Susan Lea is an internationally renowned structural biologist who has pioneered the use of mixed structural methods to study host-pathogen interactions and other medically important molecular pathways. Her laboratory uses and develops cutting-edge structural methods including cryo-electron microscopy and X-ray crystallography to define molecular mechanisms involved in health and disease states. Using these approaches, she has unpicked fundamental interactions that define an individual’s susceptibility to diseases such a bacterial meningitis, dysentery and typhi. Particular highlights include the recent determination of the molecular architecture of the bacterial flagellar motor, the prototypical biological machine.

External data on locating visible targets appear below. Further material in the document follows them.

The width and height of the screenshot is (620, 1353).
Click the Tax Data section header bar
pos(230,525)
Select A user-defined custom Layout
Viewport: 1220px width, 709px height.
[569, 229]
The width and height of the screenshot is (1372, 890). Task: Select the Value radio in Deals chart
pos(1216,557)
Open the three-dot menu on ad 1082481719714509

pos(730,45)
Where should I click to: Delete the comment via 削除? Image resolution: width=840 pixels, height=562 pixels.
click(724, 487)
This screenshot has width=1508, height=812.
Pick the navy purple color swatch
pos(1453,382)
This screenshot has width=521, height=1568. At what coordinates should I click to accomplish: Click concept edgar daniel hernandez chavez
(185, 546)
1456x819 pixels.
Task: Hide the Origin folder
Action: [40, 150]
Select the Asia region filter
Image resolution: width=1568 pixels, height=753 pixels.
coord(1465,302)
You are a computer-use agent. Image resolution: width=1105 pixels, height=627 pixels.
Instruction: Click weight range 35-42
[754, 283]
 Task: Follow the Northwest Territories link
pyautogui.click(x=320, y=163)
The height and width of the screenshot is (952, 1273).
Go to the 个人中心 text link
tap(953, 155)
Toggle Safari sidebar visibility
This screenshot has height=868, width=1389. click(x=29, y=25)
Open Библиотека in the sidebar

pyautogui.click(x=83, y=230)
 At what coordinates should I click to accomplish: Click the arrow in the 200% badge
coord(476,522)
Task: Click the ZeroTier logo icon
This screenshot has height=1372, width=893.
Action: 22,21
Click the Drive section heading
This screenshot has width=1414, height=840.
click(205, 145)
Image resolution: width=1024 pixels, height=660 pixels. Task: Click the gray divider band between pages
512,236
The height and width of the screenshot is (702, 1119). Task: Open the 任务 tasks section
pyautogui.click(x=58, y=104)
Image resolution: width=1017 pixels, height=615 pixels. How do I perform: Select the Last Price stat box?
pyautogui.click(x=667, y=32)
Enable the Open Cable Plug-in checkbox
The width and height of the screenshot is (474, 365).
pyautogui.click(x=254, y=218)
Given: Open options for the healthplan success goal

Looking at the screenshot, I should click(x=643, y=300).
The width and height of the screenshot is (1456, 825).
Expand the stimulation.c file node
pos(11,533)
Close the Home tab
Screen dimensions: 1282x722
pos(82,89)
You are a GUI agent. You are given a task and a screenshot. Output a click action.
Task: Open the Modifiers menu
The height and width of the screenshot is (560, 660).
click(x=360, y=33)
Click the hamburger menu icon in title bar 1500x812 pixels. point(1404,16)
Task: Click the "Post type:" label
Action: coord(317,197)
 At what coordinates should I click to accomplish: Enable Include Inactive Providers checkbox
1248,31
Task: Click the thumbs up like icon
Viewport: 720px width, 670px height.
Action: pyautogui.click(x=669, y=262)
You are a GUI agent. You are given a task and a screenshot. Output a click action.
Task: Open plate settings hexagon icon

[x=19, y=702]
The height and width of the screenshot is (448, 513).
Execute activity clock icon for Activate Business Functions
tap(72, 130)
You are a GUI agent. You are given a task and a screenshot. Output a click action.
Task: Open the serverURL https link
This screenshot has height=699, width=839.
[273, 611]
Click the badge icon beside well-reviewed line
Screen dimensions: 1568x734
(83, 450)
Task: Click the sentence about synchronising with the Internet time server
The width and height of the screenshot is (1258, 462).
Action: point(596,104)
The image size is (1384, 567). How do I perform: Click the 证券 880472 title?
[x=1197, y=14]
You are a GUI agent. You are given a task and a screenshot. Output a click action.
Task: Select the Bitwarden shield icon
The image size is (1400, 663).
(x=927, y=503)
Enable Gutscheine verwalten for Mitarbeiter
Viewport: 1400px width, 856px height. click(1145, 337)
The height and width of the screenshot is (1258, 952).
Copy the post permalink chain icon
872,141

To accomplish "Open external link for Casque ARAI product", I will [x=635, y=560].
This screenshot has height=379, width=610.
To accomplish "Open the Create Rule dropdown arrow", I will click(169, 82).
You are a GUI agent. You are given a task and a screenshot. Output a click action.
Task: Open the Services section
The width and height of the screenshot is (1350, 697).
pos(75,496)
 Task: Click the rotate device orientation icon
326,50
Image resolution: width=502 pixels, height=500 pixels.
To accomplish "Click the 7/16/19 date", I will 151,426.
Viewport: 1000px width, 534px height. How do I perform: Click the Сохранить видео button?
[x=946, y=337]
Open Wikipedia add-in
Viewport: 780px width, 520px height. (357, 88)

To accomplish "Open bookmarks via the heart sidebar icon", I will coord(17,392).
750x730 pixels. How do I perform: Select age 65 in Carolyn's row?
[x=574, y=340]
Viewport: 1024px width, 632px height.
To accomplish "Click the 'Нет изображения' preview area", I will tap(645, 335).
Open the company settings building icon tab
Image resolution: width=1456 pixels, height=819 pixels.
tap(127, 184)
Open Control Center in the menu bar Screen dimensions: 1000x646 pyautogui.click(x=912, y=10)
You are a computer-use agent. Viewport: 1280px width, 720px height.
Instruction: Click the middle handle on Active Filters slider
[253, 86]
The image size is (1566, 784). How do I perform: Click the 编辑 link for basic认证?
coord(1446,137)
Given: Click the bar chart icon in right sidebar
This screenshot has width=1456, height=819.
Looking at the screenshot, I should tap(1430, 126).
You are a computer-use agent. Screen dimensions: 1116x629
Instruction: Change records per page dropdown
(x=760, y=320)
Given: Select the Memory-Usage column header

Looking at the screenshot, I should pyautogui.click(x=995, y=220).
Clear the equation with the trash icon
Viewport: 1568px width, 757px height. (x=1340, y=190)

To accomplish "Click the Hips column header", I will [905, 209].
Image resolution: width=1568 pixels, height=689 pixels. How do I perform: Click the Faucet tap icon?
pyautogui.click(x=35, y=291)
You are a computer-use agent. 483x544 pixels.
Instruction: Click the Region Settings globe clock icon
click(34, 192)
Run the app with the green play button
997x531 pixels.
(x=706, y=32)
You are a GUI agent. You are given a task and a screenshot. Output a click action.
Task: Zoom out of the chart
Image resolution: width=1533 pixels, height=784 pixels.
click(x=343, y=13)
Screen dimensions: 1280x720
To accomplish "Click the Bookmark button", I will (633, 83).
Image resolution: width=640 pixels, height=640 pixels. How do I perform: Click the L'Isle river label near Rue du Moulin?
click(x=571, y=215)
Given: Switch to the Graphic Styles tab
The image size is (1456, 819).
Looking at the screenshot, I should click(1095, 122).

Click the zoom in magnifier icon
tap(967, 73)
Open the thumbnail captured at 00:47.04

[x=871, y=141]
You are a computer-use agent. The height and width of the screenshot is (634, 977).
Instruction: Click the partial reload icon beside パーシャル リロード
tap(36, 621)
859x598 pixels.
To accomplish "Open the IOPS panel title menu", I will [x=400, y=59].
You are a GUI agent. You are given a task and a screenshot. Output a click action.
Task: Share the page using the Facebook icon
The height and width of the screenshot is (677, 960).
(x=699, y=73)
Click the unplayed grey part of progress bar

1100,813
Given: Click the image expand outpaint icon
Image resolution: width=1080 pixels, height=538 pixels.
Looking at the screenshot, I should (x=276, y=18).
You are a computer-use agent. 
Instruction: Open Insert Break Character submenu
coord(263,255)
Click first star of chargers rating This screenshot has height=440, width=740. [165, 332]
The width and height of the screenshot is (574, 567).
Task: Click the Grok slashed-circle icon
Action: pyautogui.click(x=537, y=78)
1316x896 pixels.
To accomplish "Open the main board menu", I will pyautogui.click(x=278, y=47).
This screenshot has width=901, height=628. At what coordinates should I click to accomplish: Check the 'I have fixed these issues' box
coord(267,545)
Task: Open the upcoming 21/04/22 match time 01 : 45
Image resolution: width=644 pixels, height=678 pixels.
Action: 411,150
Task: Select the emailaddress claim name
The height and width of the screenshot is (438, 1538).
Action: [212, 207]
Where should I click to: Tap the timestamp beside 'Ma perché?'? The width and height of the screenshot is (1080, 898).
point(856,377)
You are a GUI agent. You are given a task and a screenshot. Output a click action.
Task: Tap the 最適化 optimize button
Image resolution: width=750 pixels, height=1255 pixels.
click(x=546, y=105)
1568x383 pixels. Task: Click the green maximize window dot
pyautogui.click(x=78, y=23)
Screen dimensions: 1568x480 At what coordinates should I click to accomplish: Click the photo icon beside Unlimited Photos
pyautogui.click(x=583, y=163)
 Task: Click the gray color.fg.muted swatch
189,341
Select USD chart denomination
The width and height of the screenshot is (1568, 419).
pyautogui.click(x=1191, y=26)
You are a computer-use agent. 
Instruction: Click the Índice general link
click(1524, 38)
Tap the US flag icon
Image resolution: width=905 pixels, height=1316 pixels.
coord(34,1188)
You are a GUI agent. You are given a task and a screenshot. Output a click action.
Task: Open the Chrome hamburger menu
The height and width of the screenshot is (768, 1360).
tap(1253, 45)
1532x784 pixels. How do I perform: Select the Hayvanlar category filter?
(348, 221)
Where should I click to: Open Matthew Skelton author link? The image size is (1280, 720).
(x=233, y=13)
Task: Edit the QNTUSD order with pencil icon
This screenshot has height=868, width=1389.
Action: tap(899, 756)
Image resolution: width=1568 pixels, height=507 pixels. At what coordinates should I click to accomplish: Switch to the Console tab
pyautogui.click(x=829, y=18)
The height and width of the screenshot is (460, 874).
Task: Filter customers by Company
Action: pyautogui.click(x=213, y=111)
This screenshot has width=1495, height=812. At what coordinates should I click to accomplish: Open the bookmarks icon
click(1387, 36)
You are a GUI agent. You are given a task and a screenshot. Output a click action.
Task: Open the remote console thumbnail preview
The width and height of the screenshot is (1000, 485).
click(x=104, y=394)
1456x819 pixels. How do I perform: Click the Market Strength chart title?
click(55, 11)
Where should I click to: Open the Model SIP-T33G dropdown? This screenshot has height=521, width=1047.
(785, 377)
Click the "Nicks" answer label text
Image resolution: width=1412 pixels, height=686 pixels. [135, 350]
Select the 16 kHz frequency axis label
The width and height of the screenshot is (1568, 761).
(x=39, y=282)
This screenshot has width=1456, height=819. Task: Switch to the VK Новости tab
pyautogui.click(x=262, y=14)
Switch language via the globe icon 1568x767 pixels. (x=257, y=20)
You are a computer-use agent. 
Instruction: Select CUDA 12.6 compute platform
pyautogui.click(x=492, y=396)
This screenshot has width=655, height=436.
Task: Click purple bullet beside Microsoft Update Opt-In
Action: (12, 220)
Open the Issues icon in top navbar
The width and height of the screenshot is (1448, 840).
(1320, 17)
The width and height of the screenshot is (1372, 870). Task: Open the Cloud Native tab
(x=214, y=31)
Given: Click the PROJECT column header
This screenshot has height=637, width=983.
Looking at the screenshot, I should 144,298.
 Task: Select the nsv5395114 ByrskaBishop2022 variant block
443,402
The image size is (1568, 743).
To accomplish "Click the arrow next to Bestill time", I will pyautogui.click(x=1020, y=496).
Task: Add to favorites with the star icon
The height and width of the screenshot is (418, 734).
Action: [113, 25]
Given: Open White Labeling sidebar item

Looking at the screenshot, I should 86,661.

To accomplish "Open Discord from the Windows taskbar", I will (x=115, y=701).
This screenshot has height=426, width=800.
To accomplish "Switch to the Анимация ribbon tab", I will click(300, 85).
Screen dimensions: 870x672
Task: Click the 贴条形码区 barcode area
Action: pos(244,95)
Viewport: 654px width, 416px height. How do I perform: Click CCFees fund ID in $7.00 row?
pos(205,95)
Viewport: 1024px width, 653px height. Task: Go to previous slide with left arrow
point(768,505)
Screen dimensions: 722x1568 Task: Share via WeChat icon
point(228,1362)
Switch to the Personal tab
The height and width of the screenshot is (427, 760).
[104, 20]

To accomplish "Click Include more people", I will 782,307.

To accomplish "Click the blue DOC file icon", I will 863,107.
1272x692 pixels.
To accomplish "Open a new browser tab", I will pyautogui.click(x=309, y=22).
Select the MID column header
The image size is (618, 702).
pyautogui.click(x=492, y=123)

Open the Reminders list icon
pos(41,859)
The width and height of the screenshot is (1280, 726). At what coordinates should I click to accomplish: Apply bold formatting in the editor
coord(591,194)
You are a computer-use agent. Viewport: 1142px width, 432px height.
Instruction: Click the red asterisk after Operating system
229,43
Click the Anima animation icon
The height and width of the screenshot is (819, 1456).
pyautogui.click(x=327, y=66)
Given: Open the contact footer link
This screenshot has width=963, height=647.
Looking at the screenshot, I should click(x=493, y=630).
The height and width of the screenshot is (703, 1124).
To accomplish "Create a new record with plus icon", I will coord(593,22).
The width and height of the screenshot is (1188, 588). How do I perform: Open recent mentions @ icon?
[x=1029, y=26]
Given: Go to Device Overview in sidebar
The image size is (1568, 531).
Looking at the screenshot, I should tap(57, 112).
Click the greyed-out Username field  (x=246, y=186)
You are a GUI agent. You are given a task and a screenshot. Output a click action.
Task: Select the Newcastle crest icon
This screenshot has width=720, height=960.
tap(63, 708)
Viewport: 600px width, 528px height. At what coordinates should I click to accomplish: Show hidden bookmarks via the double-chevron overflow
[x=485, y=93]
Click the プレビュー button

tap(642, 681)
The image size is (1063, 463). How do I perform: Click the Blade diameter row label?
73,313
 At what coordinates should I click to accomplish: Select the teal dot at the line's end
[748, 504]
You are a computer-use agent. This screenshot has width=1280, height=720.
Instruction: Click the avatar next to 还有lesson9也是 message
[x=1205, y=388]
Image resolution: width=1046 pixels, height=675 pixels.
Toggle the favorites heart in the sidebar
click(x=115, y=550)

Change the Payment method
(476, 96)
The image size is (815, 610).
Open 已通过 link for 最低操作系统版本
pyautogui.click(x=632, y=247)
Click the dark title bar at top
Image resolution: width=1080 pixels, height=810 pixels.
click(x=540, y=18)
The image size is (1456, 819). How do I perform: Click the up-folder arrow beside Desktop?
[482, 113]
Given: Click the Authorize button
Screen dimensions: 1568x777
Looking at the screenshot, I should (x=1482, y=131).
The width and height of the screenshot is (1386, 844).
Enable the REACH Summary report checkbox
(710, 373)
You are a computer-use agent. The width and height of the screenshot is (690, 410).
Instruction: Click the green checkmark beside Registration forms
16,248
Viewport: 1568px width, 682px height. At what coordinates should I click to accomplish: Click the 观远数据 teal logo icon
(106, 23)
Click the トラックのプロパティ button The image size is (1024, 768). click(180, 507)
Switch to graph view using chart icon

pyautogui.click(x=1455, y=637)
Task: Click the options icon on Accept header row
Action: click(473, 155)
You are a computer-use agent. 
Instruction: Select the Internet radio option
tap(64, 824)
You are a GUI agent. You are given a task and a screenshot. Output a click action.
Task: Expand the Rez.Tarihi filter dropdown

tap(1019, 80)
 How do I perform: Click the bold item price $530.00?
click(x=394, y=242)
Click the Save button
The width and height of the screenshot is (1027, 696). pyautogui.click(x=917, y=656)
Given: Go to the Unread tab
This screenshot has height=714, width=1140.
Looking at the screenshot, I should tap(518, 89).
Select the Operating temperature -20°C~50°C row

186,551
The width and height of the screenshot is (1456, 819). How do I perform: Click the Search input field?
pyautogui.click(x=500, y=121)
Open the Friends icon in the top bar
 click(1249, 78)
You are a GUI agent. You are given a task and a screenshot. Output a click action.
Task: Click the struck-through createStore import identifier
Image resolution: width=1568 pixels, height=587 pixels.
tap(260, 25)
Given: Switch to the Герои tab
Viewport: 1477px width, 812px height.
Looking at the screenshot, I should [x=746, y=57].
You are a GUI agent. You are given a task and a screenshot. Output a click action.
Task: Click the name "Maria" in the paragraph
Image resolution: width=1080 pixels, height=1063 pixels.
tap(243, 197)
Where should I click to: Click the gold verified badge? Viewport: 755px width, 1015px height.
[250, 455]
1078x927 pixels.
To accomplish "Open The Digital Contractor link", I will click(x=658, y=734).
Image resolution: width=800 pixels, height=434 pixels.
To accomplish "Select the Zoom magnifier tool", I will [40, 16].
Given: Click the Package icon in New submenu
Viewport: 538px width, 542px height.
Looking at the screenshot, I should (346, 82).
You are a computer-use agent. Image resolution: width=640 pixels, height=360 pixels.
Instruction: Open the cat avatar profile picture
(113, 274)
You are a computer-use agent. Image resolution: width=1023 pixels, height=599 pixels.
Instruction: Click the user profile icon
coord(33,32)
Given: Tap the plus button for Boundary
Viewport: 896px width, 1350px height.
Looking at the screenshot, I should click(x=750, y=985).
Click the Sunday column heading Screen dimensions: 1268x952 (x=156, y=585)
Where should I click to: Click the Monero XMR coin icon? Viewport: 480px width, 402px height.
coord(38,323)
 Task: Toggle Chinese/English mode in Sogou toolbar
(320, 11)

Susan first joined the Dunn School as an Associate Professor in 2020, and was later appointed to the Chair of Microbiology in 2016. Since 2021 that Susan has been Chief of the Center for Structural Biology and Senior Investigator, National Cancer Institute, NIH Center for Cancer Research, Frederick, USA, although she still maintains a small team at the Dunn School. Other honours include membership of EMBO and the Academy of Medical Sciences.

Jordan Raff is an expert in centrosomes and cell division. Major discoveries by the Raff lab include the remarkable observation that flies lacking centrioles, centrosomes and cilia can proceed through most of development normally, changing the textbook view that centrioles/centrosomes are essential for mitosis. A systematic search for genes required for centriole/centrosome biogenesis led to the discovery that overexpressing a single gene (PLK4) amplifies centrosomes in most fly cells and predisposes them to tumours, suggesting a causative link between centrosome amplification and cancer. More recently, his team showed that just three proteins (Spd-2, Polo and Cnn) cooperate to form a scaffold that can potentially explain one of the great mysteries of centrosomes: how the two mitotic centrosomes in a cell always grow to the same size.